Two of the most conservative members of the Wisconsin Senate on Friday accused state health officials of stoking fear over the coronavirus and warned that extending a stay-at-home order into May could lead to civil disobedience.
Republican state Sens. Steve Nass, of Whitewater, and Duey Stroebel, of Cedarburg, issued separate statements that were both highly critical of how Gov. Tony Evers' administration has reacted to the COVID-19 outbreak.
Stroebel called for a "fresh look" to re-evaluate policy choices and begin planning for "reopening our civil life."
"Every sickness and death is a tragedy, but so are businesses and livelihoods ruined by shelter in place orders," he said. "Besides being counterproductive, indefinite sheltering orders will eventually lead to civil disobedience."
Nass released a letter he sent to a state Department of Natural Resources official about Evers' decision to close 40 state parks and recreational areas.
Nass accused Wisconsin Department of Health Services Secretary Andrea Palm of promoting "excessive levels of fear." He also said state health officials told lawmakers that they want to see safer-at-home restrictions extended for up to six months.
Evers has not said whether he will seek to extend his current order, which runs through April 24. He had asked the Legislature to allow his original public health emergency declaration to continue indefinitely. Without such an extension, the Legislature would have to renew it in early May.
More than half of Wisconsin's 133 hospitals reported on Friday that they have less than a one week supply of goggle and gowns worn when treating coronavirus patients.
More than a third of hospitals are also reporting they have less than a week's worth of face shields, N95 masks and paper medical masks, according to a Wisconsin Hospitals Association website.
Wisconsin, like many other states, faces a shortage of personal protective equipment vital to health care workers who are treating COVID-19 patients.
Gov. Tony Evers and members of his administration have said that supplies they are receiving from the national stockpile will not come close to meeting the need. They are searching for other sources besides the federal government to get health care workers what they need.

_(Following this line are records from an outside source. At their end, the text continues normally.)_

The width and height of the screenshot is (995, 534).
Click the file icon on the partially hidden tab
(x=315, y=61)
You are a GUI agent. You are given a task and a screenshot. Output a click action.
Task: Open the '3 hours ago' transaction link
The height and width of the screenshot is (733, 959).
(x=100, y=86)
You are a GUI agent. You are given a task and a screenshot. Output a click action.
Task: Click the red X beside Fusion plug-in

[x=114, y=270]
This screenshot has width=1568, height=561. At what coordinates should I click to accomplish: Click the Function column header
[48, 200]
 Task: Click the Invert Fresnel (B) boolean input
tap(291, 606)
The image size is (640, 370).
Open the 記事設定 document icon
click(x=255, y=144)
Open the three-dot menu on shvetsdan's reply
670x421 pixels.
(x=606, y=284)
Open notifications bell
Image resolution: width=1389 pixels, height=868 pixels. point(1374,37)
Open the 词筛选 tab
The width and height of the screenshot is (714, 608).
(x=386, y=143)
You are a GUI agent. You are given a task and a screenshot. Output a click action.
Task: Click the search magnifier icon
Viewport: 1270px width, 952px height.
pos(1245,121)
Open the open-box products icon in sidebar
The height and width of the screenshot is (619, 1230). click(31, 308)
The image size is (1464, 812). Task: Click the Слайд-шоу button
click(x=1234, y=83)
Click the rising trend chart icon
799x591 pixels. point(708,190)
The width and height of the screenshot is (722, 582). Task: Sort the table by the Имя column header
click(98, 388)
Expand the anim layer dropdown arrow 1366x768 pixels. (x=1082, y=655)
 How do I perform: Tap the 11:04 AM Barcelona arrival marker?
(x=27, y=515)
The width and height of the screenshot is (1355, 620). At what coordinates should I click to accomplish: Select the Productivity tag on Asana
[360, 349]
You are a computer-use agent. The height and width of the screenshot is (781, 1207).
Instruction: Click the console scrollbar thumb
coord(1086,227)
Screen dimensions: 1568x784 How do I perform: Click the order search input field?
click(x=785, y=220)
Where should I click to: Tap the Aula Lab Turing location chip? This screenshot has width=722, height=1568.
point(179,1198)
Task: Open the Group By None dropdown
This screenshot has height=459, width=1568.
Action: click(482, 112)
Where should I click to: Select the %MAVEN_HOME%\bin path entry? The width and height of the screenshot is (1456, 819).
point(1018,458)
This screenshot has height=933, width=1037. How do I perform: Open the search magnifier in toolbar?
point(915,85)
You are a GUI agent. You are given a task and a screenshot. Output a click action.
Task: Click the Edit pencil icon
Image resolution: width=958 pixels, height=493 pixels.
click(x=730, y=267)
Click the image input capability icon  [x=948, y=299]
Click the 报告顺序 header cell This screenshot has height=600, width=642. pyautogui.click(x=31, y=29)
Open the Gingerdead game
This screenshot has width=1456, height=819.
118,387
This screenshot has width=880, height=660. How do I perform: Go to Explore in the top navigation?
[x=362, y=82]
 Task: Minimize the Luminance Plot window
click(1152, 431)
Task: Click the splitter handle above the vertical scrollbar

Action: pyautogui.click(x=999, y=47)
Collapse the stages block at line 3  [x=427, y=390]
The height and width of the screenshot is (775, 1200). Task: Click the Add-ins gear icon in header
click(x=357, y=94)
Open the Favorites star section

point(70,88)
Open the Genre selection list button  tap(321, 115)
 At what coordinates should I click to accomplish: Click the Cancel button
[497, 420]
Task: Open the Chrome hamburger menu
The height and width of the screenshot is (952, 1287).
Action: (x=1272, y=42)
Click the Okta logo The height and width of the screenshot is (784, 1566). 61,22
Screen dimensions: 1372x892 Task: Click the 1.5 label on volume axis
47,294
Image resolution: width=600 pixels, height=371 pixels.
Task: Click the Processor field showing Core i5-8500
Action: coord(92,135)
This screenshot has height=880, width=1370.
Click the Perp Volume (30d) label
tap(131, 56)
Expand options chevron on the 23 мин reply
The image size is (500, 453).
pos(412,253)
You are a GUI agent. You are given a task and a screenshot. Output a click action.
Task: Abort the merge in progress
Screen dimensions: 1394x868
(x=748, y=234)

The Hospital Association is also reporting that there are 368 COVID-19 patients on ventilators in the state.
As of Thursday, 111 people had died from the coronavirus and nearly 2,900 had tested positive in Wisconsin.
U.S. Sens. Tammy Baldwin and Ron Johnson, in rare bipartisan unity, are calling on the U.S. Postal Service to investigate what happened to missing absentee ballots in Wisconsin.
In a letter to the Inspector General the senators cite numerous accounts from the state that the Postal Service failed to fulfill its critical mission of getting all those ballots in the hands of voters.
The Wisconsin Elections Commission reported Thursday that nearly 1.3 million absentee ballots had been requested by voters and about 235,000 ballots had not yet been returned as of Thursday.
What's not known is how many of the outstanding ballots were completed by voters and mailed back by the Tuesday deadline.
State officials reported three tubs of ballots from Oshkosh and Appleton were discovered in a mail processing center. The Milwaukee Election Commission has also called for an investigation into a separate set of undelivered ballots.
Baldwin is a Democrat from Madison. Johnson is a Republican from Oshkosh.